Trafilatura

From TEIWiki
Jump to navigation Jump to search


Synopsis

Trafilatura is a Python library and command-line tool which processes HTML documents and converts the output to plain text, CSV, JSON, XML and TEI-XML. It seamlessly downloads, parses, and scrapes web page data: it can extract metadata, the main body text and comments while preserving part of the text formatting and page structure. It also includes a parser and validator for TEI documents.

Distinguishing between whole page and essential parts can help to alleviate many quality problems related to web texts as it deals with the noise consisting of recurring elements (headers and footers, ads, links/blogroll). The extractor has to be precise enough not to miss texts or discard valid documents, robust but also reasonably fast. It is designed to run in production on millions of web documents.

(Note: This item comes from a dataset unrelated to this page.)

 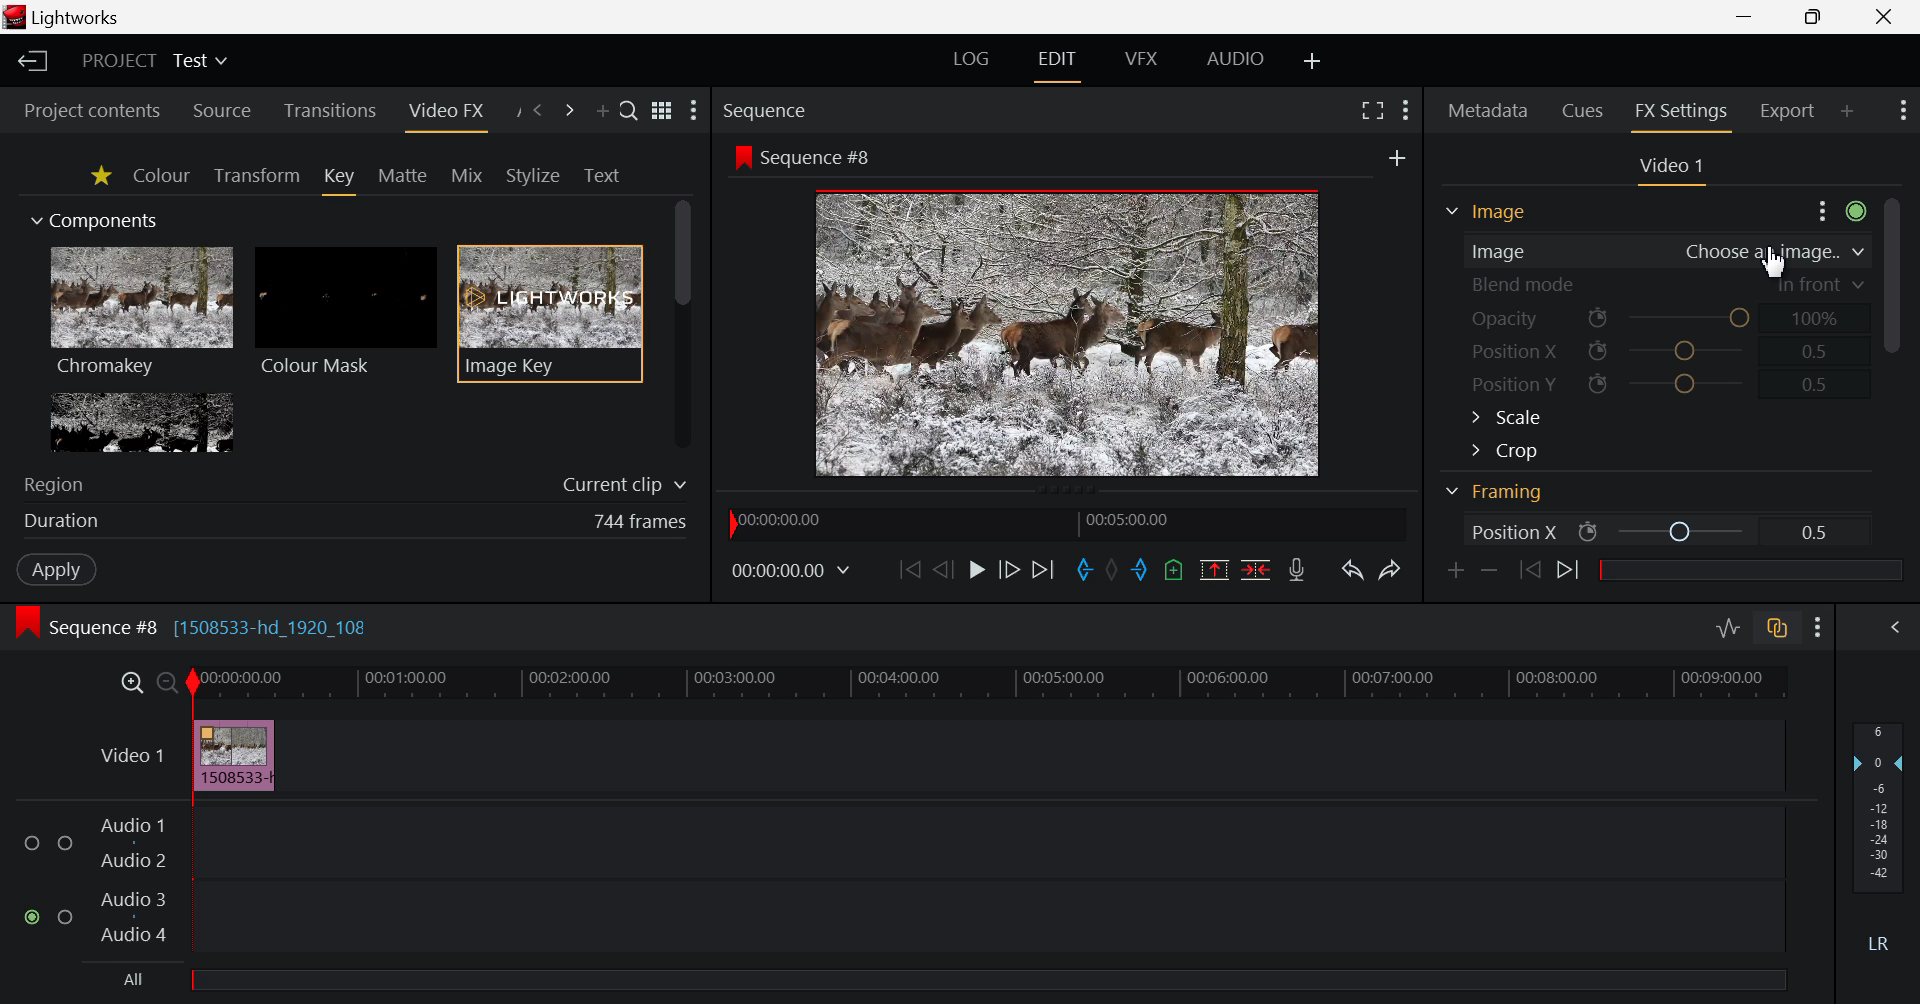 What do you see at coordinates (1355, 569) in the screenshot?
I see `Undo` at bounding box center [1355, 569].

This effort serves the development of methods for deriving information from web documents in order to build text databases for research, especially for linguistic analysis and natural language processing as part of projects by the Center for Digital Lexicography of German (ZDL and DWDS). A significant challenge resides in the ability to extract and pre-process web texts to meet scientific expectations: Web corpus construction involves numerous design decisions, and this software package helps facilitate collection and enhance corpus quality.

Features

  • Robust extraction algorithm preserving
    • Metadata (title, author, date, site name, categories and tags)
    • Structural elements (paragraphs, titles, lists, quotes, code, line breaks, in-line text formatting)
  • Seamless, parallelized online (including page retrieval) or offline processing
  • TEI-XML supported as output format, including document validation
  • Management of download/URL lists (ATOM/RSS feeds, URL queues, blacklisting)

User commentary

Please sign all comments.

System requirements

The software is tested on MacOS and Linux, it is expected to work on Windows as well. It supports all common Python 3 versions (3.4 upwards).

Source code and licensing

Open-source software under GNU General Public License v3.0.

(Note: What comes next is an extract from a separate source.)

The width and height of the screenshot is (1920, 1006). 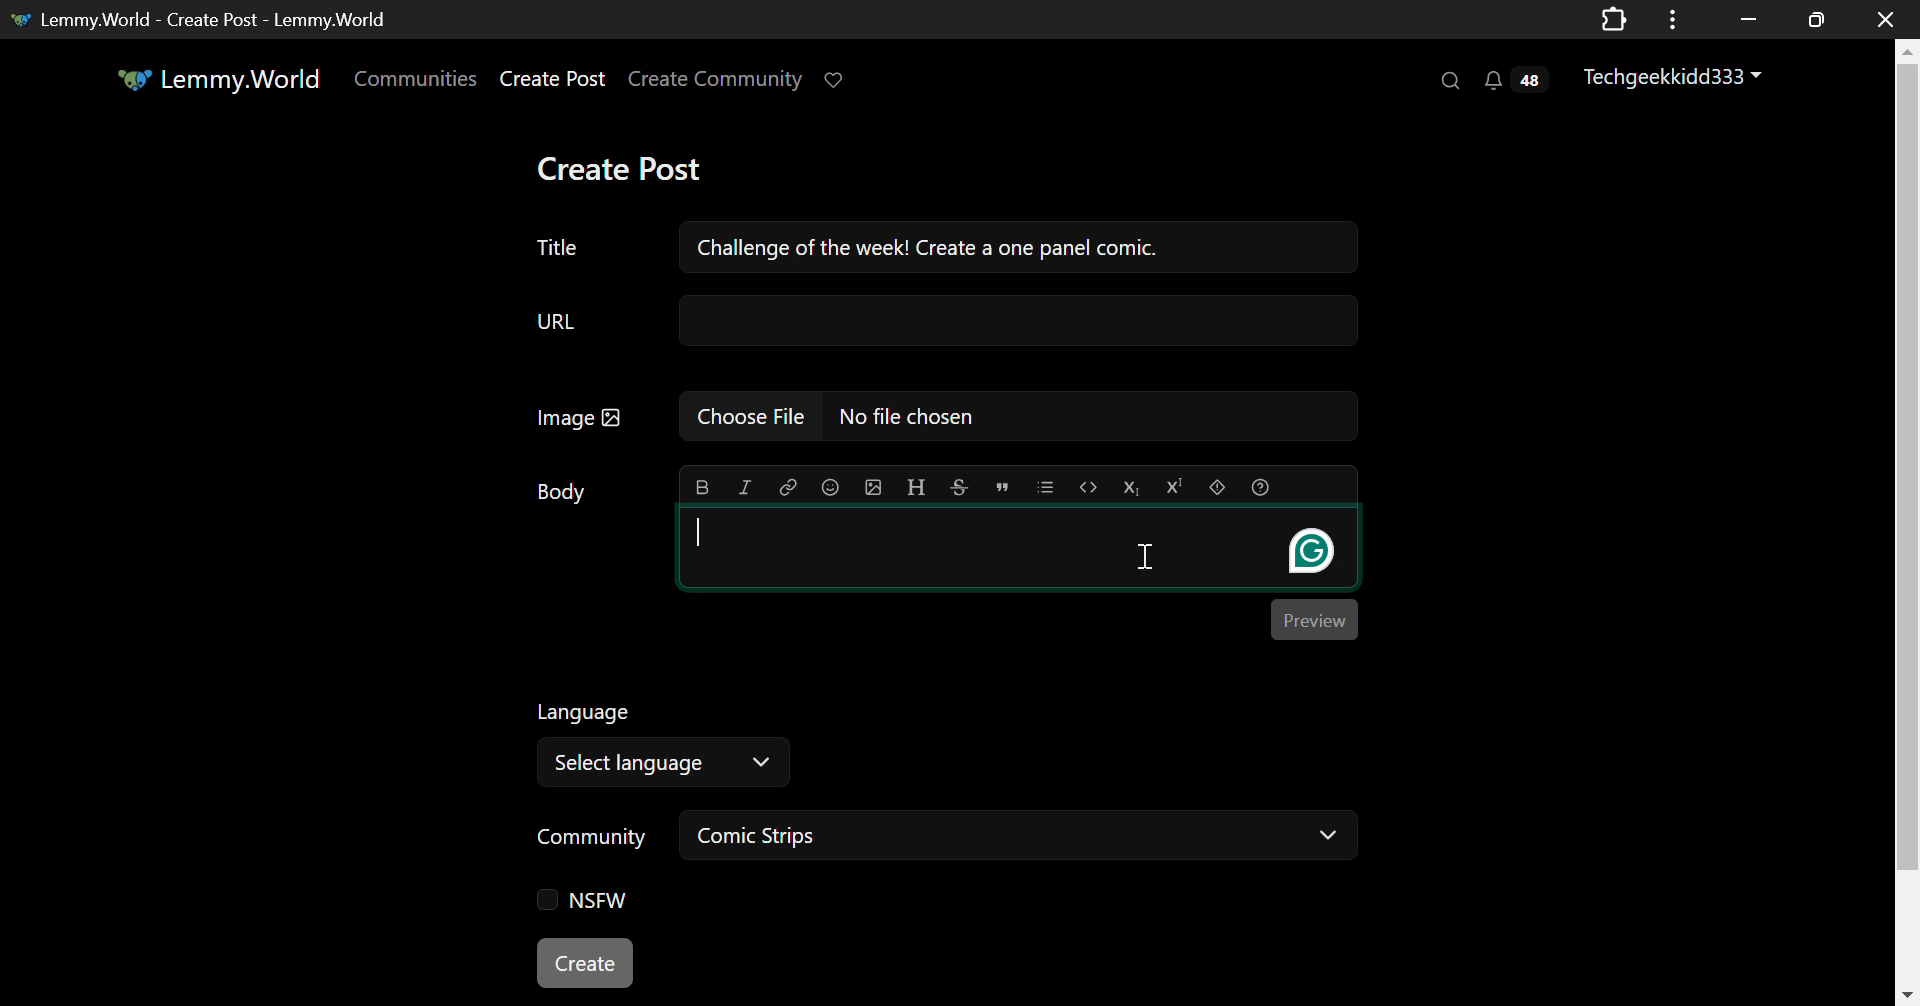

Source code homepage: see GitHub repository.

Support for TEI

Support for TEI P5 out of the box.

Language(s)

  • Tool written in Python, use within Python or on the command-line.
  • The documentation is available in English.

Documentation

Tech support

Using this contact info or filing issues on the dedicated page.

User community

Contributions to code and documentation are welcome! These contributors have already submitted features and fixes.

Tutorial video in German by Simon Meier-Vieracker: Content von Webseiten laden mit Trafilatura.

History of versions

Current version: v0.5.1, 2020-07-15.

Download and installation

Trafilatura is packaged as a software library available from the package repository PyPI. As such it can notably be installed with pip or pipenv: pip install --upgrade trafilatura.

For more details please read the installation documentation.

Additional notes

Evaluation and alternatives: The extraction focuses on the main content, which is usually the part displayed centrally, without the left or right bars, the header or the footer, but including potential titles and (optionally) comments. This task is also known as web scraping, boilerplate removal, DOM-based content extraction, main content identification, or web page cleaning.

Reproducible results are published on the evaluation page.